# Source document
First Thoughts

Bringing our first look at AMD’s new architecture to a close, it’s exciting to see the field shape up for the FinFET generation. After over four years since the last great node transition, we once again are making a very welcome jump to a new manufacturing process, bringing us AMD’s Polaris.

AMD learned a lot from the 28nm generation – and more often than not the hard way – and they have put those lessons to good use in Polaris. Polaris’s power efficiency has been greatly increased thanks to a combination of GlobalFoundries 14nm FinFET process and AMD’s own design choices, and as a result, compared to AMD’s last-generation parts, Polaris makes significant strides where it needs to. And this goes not just for energy efficiency, but overall performance/resource efficiency as well.

Because AMD is launching with a mainstream part first they don’t get to claim to be charting any new territory on absolute performance. But by being the first vendor to address the mainstream market with a FinFET-based GPU, AMD gets the honor of redefining the price, performance, and power expectations of this market. And the end result is better performance – sometimes remarkably so – for this high volume market.

Relative to last-generation mainstream cards like the GTX 960 or the Radeon R9 380, with the Radeon RX 480 we’re looking at performance gains anywhere between 45% and 70%, depending on the card, the games, and the memory configuration. As the mainstream market was last refreshed less than 18 months ago, the RX 480 generally isn’t enough to justify an upgrade. However if we extend the window out to cards 2+ years old to things like the Radeon R9 280 and GeForce GTX 760, then we have a generational update and then-some. AMD Pitcairn users (Radeon HD 7800, R9 270) should be especially pleased with the progress AMD has made from one mainstream GPU to the next.

# Provided data

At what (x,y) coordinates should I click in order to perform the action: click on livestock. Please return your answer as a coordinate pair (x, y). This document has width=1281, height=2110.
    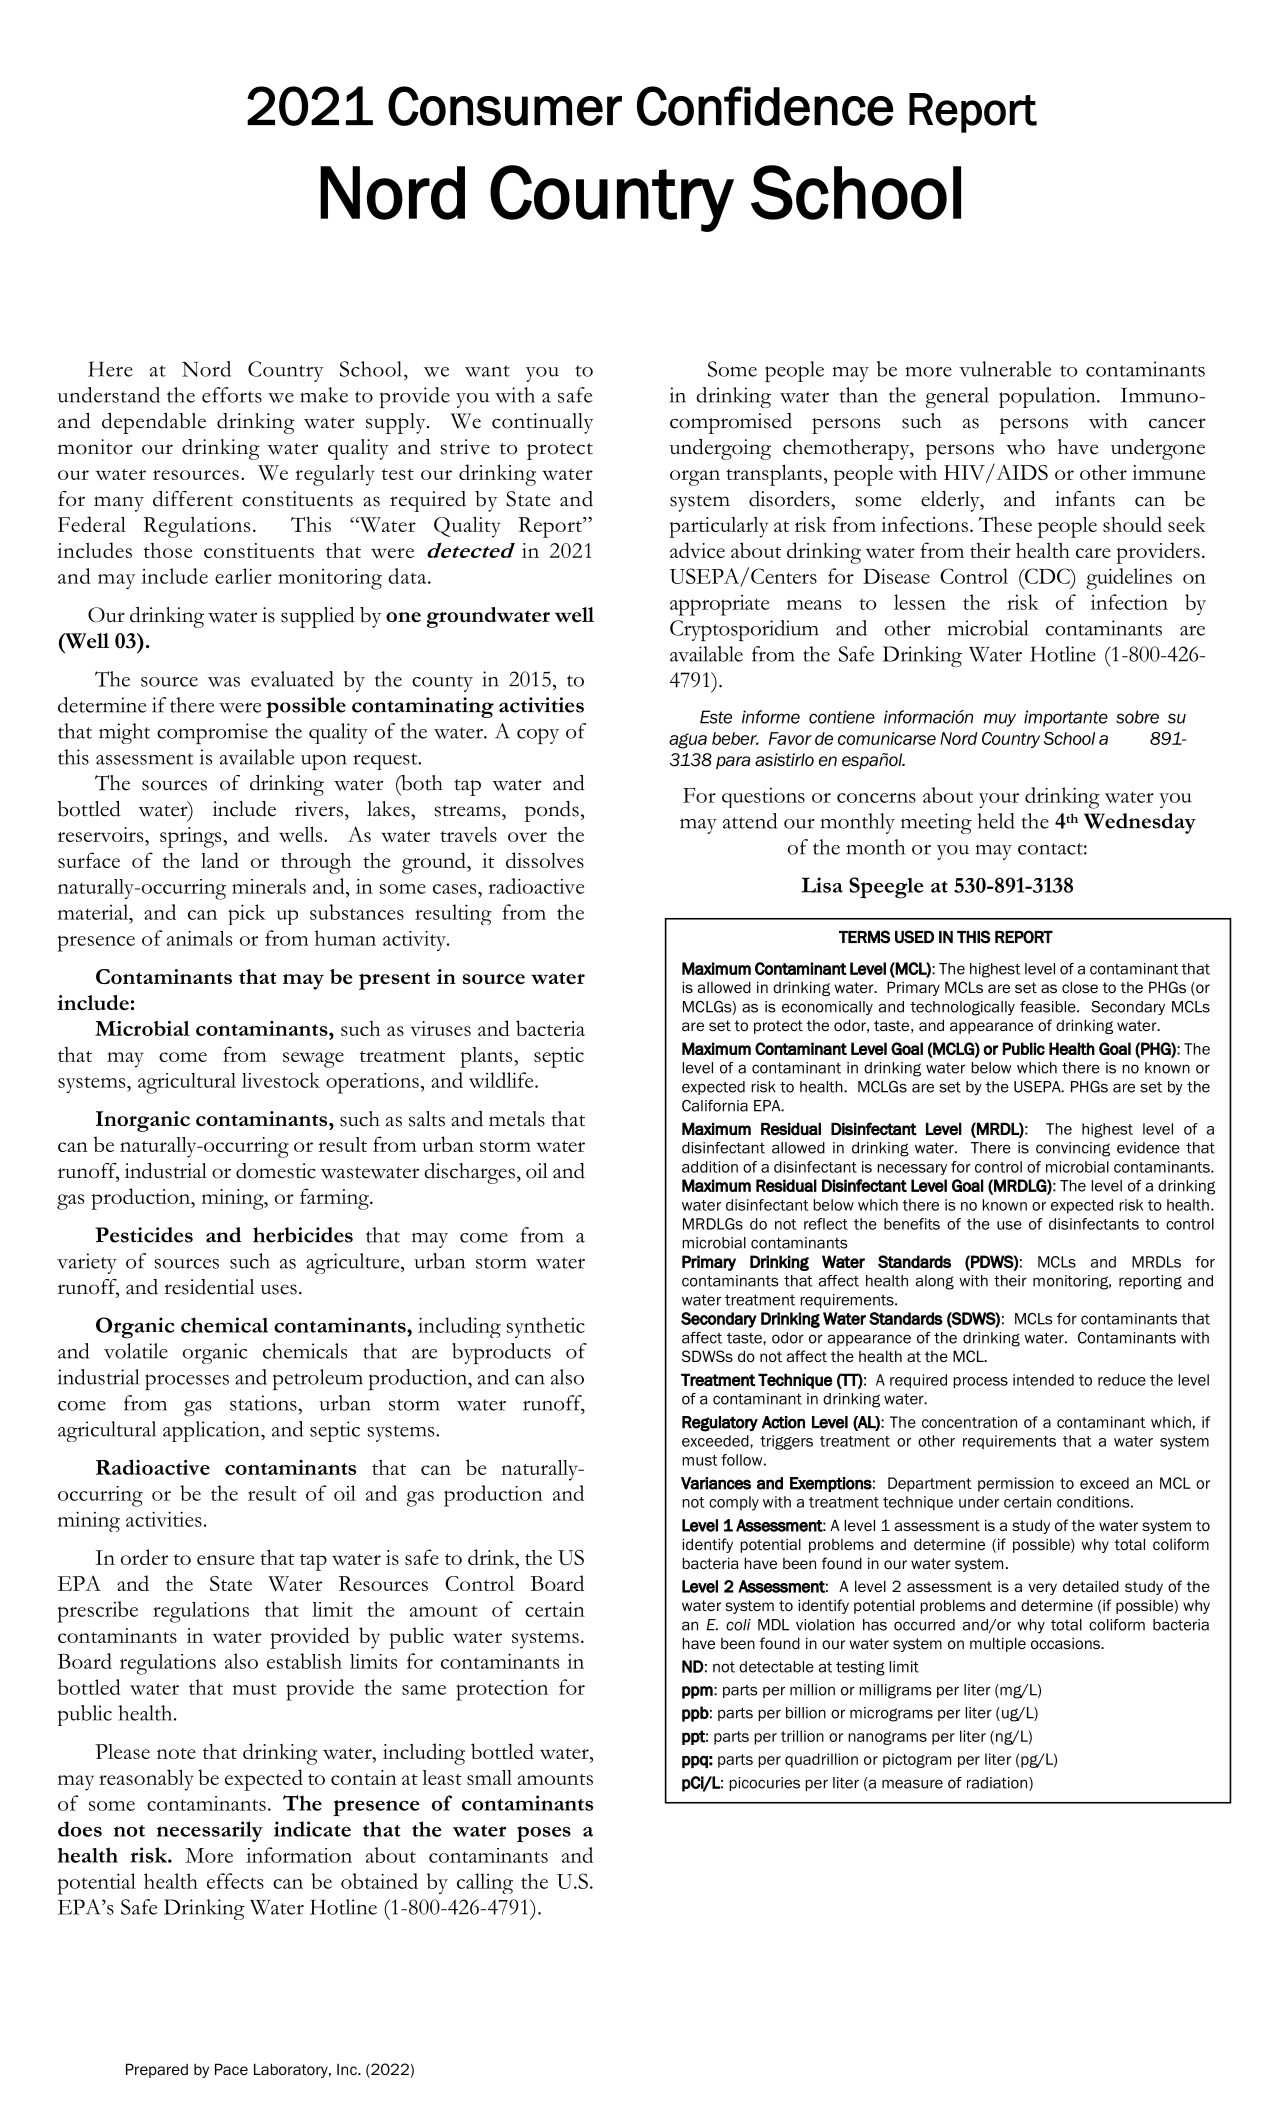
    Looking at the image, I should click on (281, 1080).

# Written task 1
Return the passage of the Polaris review between "Bringing our first" and "efficiency as well.", inclusive, copied word for word.
# Written task 2
Write the next part of the Polaris review, starting after its final sentence.

# Task answer 1
Bringing our first look at AMD’s new architecture to a close, it’s exciting to see the field shape up for the FinFET generation. After over four years since the last great node transition, we once again are making a very welcome jump to a new manufacturing process, bringing us AMD’s Polaris.

AMD learned a lot from the 28nm generation – and more often than not the hard way – and they have put those lessons to good use in Polaris. Polaris’s power efficiency has been greatly increased thanks to a combination of GlobalFoundries 14nm FinFET process and AMD’s own design choices, and as a result, compared to AMD’s last-generation parts, Polaris makes significant strides where it needs to. And this goes not just for energy efficiency, but overall performance/resource efficiency as well.

# Task answer 2
Looking at the overall performance picture, averaged across all of our games, the RX 480 lands a couple of percent ahead of NVIDIA’s popular GTX 970, and similarly ahead of AMD’s own Radeon R9 390, which is consistent with our performance expectations based on AMD’s earlier hints. RX 480 can't touch GTX 1070, which is some 50% faster, but then it's 67% more expensive as well.

Given the 970/390 similarities, from a price perspective this means that 970/390 performance has come down by around $90 since these cards were launched, from $329 to $239 for the more powerful RX 480 8GB, or $199 when it comes to 4GB cards. In the case of the AMD card power consumption is also down immensely as well, in essence offering Hawaii-like performance at around half of the power. However against the GTX 970 power consumption is a bit more of a mixed bag – power consumption is closer than I would have expected under Crysis 3 –  and this is something to further address in our full review.

Finally, when it comes to the two different memory capacities of the RX 480, for the moment I’m leaning strongly towards the 8GB card. Though the $40 price increase represents a 20% price premium, history has shown that when mainstream cards launch at multiple capacities, the smaller capacity cards tend to struggle far sooner than their larger counterparts. In that respect the 8GB RX 480 is far more likely to remain useful a couple of years down the road, making it a better long-term investment.

Wrapping things up then, today’s launch of the Radeon RX 480 puts AMD in a good position. They have the mainstream market to themselves, and RX 480 is a strong showing for their new Polaris architecture. AMD will have to fend off NVIDIA at some point, but for now they can sit back and enjoy another successful launch.

Meanwhile we’ll be back in a few days with our full review of the RX 480, so be sure to stay tuned.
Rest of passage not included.